START AVAILABLE DATA

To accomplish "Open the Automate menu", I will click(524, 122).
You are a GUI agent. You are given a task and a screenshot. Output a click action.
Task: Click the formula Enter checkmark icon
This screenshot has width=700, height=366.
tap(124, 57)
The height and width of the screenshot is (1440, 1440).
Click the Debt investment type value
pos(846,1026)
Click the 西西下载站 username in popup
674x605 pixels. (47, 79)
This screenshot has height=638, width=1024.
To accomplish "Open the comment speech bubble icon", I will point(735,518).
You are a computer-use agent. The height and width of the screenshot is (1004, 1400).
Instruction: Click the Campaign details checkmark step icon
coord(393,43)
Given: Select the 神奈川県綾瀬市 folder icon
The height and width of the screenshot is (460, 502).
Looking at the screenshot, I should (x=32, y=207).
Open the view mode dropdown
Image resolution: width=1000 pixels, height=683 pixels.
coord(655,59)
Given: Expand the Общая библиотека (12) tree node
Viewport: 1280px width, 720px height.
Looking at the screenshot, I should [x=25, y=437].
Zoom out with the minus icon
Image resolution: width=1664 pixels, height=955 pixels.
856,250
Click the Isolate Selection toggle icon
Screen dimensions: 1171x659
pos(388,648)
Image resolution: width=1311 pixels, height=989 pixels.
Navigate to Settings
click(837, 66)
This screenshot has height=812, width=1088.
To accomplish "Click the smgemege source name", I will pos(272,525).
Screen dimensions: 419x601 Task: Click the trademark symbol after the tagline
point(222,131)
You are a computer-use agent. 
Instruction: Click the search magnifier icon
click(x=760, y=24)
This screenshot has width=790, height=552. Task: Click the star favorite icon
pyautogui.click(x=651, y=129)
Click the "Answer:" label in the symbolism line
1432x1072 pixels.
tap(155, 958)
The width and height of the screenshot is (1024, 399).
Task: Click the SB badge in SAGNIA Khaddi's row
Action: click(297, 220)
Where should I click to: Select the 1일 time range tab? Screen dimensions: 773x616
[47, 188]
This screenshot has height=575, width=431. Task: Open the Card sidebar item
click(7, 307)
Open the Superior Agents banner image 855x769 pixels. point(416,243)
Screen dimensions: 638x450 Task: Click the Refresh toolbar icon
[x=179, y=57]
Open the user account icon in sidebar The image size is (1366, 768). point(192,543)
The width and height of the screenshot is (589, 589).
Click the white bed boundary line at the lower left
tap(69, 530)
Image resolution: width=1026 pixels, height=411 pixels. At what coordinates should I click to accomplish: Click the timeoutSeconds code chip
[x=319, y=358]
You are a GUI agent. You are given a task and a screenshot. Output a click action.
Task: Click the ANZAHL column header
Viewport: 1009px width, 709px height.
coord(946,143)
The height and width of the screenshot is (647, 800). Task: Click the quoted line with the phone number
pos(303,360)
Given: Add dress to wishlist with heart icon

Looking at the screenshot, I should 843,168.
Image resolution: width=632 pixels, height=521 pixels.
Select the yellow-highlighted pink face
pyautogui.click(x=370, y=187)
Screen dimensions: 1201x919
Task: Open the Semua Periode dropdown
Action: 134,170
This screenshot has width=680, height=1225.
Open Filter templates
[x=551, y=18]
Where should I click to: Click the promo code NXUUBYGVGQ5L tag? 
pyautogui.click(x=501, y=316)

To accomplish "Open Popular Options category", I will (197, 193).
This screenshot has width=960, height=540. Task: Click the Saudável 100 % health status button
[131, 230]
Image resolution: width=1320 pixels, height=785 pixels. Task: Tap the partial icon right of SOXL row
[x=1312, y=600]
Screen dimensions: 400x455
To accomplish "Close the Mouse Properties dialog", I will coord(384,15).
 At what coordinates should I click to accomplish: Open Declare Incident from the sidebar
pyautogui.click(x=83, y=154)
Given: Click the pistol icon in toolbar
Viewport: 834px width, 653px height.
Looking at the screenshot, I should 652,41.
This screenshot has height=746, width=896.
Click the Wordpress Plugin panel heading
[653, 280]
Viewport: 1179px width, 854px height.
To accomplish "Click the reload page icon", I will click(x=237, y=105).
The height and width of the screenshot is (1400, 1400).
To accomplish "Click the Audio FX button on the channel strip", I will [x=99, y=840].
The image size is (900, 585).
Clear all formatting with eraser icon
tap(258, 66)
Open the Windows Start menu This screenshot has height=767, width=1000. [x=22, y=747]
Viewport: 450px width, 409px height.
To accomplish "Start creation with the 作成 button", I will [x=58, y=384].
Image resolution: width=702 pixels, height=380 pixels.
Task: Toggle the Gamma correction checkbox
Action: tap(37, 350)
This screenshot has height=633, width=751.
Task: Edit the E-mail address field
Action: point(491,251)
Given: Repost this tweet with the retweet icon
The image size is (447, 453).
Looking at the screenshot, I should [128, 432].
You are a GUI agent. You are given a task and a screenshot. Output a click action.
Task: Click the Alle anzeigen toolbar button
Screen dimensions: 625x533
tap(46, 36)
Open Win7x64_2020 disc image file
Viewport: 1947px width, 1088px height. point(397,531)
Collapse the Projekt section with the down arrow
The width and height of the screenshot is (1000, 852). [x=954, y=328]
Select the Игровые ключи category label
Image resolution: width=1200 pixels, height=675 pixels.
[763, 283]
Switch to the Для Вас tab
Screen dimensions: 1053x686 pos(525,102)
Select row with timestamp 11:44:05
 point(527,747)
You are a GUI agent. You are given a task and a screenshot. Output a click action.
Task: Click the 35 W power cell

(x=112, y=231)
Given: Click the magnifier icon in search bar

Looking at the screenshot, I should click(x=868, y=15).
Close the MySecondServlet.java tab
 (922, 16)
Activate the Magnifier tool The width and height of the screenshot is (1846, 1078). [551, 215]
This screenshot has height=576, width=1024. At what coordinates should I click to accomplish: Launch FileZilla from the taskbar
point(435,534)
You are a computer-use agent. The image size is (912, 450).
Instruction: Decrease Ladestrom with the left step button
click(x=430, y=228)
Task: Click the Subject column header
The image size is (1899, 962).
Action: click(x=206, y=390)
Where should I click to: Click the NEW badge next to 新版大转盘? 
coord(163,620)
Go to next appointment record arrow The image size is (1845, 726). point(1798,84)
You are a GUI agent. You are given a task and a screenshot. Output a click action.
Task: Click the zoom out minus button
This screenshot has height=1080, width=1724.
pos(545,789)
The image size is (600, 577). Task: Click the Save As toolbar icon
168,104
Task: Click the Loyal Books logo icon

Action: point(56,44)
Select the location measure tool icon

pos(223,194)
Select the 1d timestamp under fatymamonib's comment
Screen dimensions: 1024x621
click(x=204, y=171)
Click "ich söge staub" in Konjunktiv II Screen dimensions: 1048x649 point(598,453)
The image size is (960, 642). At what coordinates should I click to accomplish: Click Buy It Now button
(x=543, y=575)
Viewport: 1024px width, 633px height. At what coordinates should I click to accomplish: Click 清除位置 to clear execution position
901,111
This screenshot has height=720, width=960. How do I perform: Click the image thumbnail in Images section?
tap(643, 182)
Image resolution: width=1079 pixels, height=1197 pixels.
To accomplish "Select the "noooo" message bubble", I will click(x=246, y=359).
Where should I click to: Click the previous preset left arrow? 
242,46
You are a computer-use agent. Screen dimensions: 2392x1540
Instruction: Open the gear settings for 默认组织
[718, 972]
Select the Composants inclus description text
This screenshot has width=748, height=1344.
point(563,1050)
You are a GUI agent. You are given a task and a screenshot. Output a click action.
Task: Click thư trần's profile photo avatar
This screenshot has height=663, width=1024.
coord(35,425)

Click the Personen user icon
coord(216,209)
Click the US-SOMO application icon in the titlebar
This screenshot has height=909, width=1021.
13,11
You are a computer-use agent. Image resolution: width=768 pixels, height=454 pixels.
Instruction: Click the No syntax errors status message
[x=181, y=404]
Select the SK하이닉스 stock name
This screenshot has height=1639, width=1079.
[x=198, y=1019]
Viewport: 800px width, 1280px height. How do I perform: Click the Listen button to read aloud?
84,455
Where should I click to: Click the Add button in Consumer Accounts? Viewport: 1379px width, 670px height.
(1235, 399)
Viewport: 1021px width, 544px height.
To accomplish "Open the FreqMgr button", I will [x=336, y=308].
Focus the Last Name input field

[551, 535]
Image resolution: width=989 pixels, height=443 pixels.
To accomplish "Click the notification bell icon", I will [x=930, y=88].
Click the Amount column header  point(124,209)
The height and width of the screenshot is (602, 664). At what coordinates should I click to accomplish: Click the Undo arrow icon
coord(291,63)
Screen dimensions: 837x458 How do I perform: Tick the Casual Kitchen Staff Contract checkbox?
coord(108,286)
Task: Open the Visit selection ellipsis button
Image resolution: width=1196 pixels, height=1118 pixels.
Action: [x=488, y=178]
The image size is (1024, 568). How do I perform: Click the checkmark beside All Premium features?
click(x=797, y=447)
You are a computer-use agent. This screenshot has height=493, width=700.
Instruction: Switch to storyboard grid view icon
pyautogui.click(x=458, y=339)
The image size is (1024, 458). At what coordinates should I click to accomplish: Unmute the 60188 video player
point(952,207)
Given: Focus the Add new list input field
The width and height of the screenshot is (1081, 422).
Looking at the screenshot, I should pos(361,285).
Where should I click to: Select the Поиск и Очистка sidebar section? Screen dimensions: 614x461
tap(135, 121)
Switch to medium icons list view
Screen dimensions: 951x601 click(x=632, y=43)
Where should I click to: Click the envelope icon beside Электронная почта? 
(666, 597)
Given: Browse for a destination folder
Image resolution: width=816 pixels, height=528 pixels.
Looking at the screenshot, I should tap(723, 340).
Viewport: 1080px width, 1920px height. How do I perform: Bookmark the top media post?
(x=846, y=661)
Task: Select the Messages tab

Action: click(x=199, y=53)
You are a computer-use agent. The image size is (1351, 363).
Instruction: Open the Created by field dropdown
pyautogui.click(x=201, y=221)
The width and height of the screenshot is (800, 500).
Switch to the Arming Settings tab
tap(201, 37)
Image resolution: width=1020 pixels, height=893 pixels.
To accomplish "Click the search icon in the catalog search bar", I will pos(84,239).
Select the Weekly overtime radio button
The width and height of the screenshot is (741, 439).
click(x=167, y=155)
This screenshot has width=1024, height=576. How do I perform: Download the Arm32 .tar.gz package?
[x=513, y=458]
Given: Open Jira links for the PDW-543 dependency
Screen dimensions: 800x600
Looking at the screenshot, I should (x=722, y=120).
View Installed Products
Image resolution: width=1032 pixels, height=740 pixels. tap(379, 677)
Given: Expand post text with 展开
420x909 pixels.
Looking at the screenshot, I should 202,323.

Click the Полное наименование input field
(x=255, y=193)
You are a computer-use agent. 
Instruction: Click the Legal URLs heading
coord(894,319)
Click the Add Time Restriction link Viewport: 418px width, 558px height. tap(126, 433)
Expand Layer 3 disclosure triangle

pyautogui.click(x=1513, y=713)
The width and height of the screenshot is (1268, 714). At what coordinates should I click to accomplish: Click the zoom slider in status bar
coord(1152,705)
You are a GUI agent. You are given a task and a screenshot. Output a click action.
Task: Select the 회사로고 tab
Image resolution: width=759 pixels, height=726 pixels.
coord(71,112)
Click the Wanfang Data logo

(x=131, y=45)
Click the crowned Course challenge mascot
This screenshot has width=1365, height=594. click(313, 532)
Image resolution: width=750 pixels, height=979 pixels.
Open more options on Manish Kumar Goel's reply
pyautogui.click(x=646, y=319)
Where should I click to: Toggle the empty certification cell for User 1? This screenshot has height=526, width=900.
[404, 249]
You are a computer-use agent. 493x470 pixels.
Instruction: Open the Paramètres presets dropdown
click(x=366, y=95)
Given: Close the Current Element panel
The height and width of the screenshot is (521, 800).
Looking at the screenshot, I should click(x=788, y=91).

END AVAILABLE DATA

# TASK BRIEF
Some lines in the records above contain "header". Count them and give the number only.

# SOLUTION TO THIS PROBLEM
3